Author: Kay Saunders
Publisher: ABC Books – Harper Collins Publishers
Copyright Year: 2013
Review By: Sylvia Loader
Book Synopsis:
Do women kill? Yes they do, but often for very different reasons from men … Meet the women who have murdered – they’ve killed children, husbands, lovers, relatives and friends. They include the desperate, the poor, the abused, the sexually betrayed, and the downright callous. In some cases they were motivated by fear of society’s disapproval, in others they acted to save themselves from violence.
Among their number were early backyard abortionists like Madame Olga and Madame Harper; poisoners like Caroline Grills and Yvonne Fletcher; women who committed infanticide like Keli Lane; women who formed lovers’ pacts to murder their husbands; and women whose troubled lives on the margins, like transgendered Eugenia Falleni/Harry Crawford, led them almost inevitably to crime. In her first, bestselling book, Notorious Australian Women, author Kay Saunders profiled some of the country’s most scandalous women. Here she turns her eye to those who have broken one of society’s most cherished taboos and become both notorious and deadly.
This excellent book is a factual presentation of some of the killings that have been committed by women during the history of Australia. They have been grouped into categories, many of which are derived from the female reproductive system. These include the cases of women dying after an illegal abortion performed by a woman, and the killing of babies and children, both by their mothers and by the notorious baby farmers. The cases are presented without sentiment and with details of the investigations and trials, together with the names of the judges and lawyers involved. It is amazing how many of these are familiar in both criminal and political contexts.
There is a chapter devoted to poisoners, supposedly the female method of choice, and others to the killing of spouses, abusive or otherwise, in both the nineteenth and twentieth centuries.

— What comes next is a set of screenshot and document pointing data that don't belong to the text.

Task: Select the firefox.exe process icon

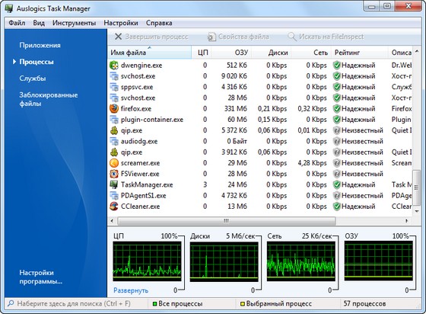Action: point(114,108)
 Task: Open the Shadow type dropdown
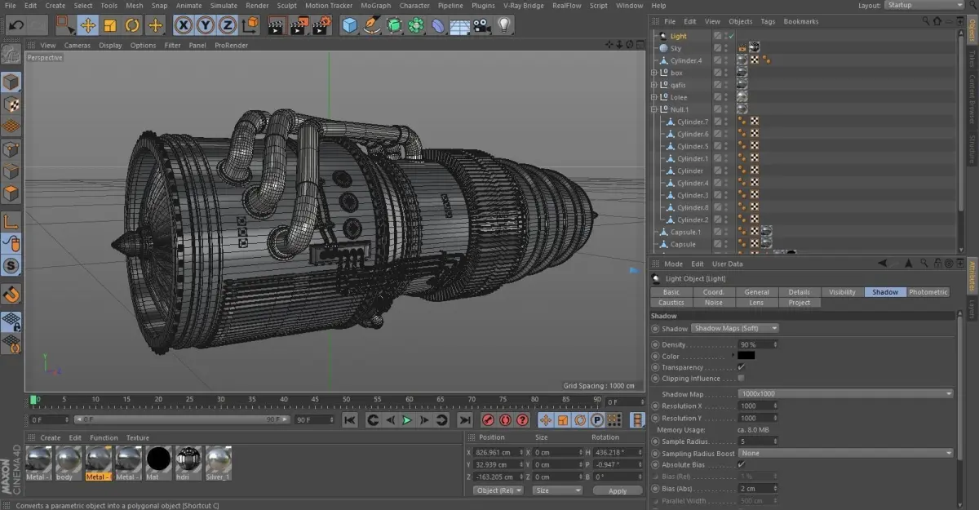tap(735, 328)
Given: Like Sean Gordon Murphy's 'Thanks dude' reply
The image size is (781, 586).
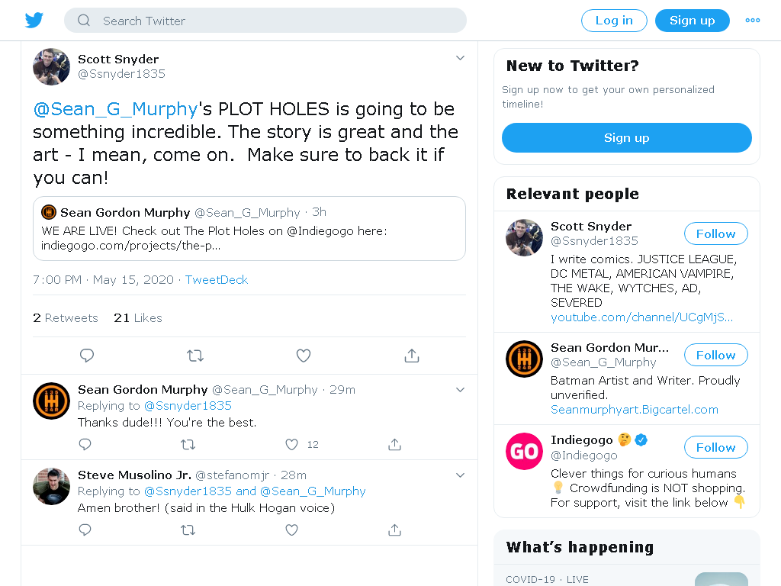Looking at the screenshot, I should (291, 444).
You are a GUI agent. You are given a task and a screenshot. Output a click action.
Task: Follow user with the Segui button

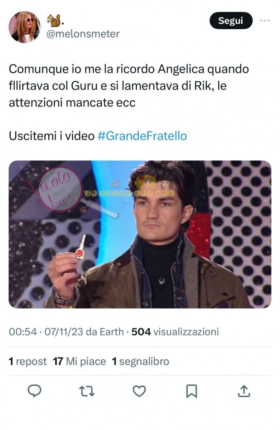pos(231,20)
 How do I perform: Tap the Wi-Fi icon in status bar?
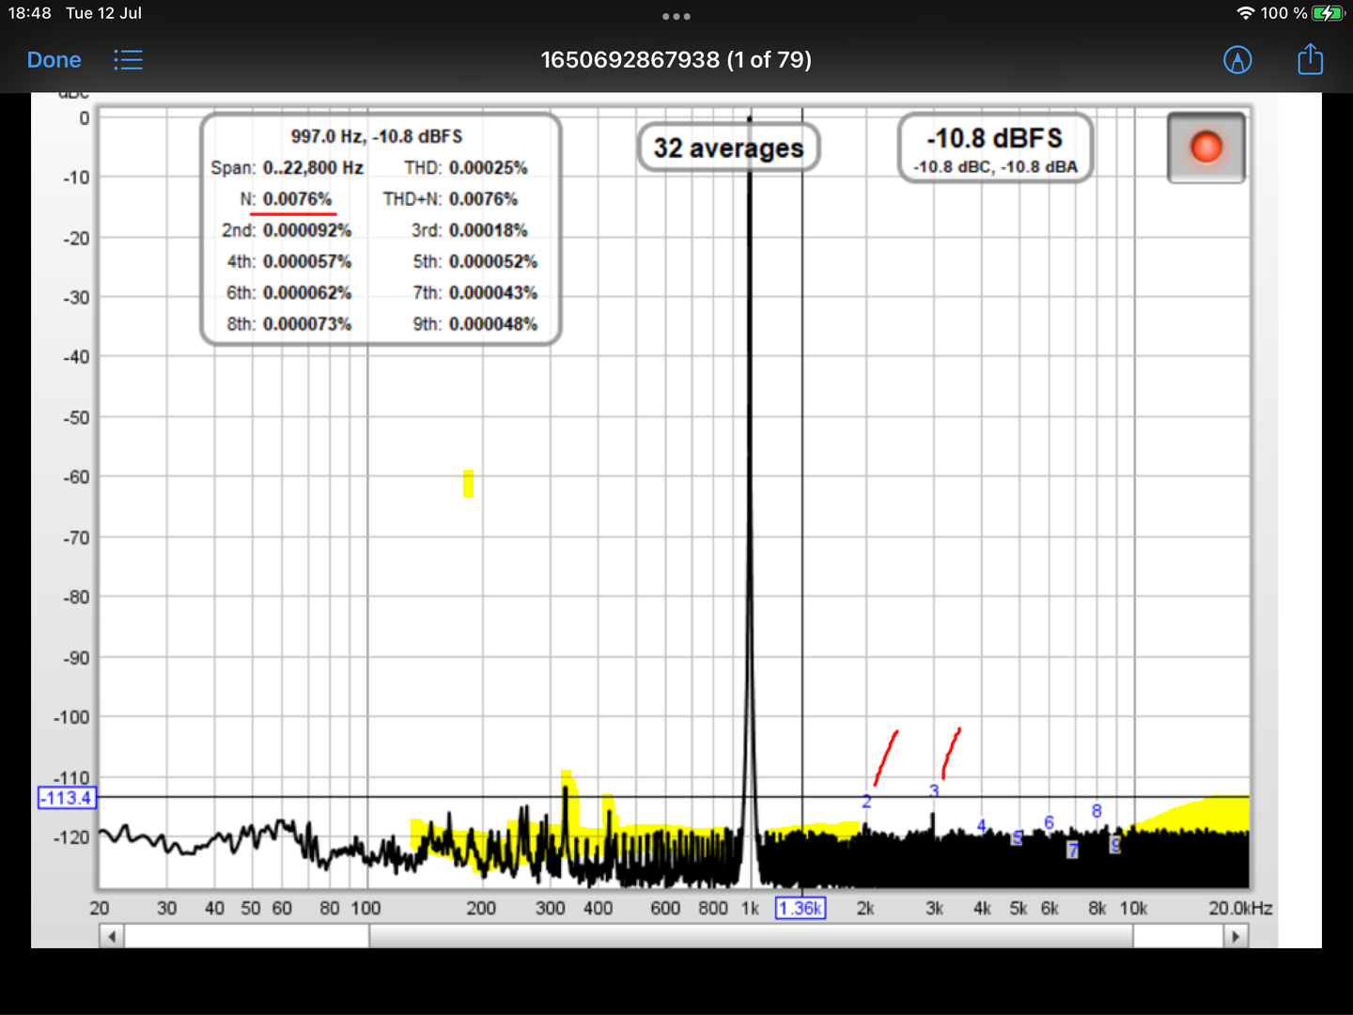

Some chapters are devoted to one woman, the most recent of whom is the baffling case of Keli Lane. Kay Saunders makes the point that Keli, like many other women, has never admitted her guilt.
Another is that of Eugenia Fallen, or Henry Crawford, the name she used during her “marriages” to two women. The trial reeked of voyeurism.
Even in a scholarly work like this, characters can emerge. My particular favourite was Caroline Grills, the homely middle-aged woman who smiled throughput her trial and was sentenced to death in 1954 for thallium poisoning. The sentence was commuted to life imprisonment, and Grills lived for another six years, taking a maternal interest in the younger prisoners and offering them advice. By them she was affectionately known as “Aunt Thally”.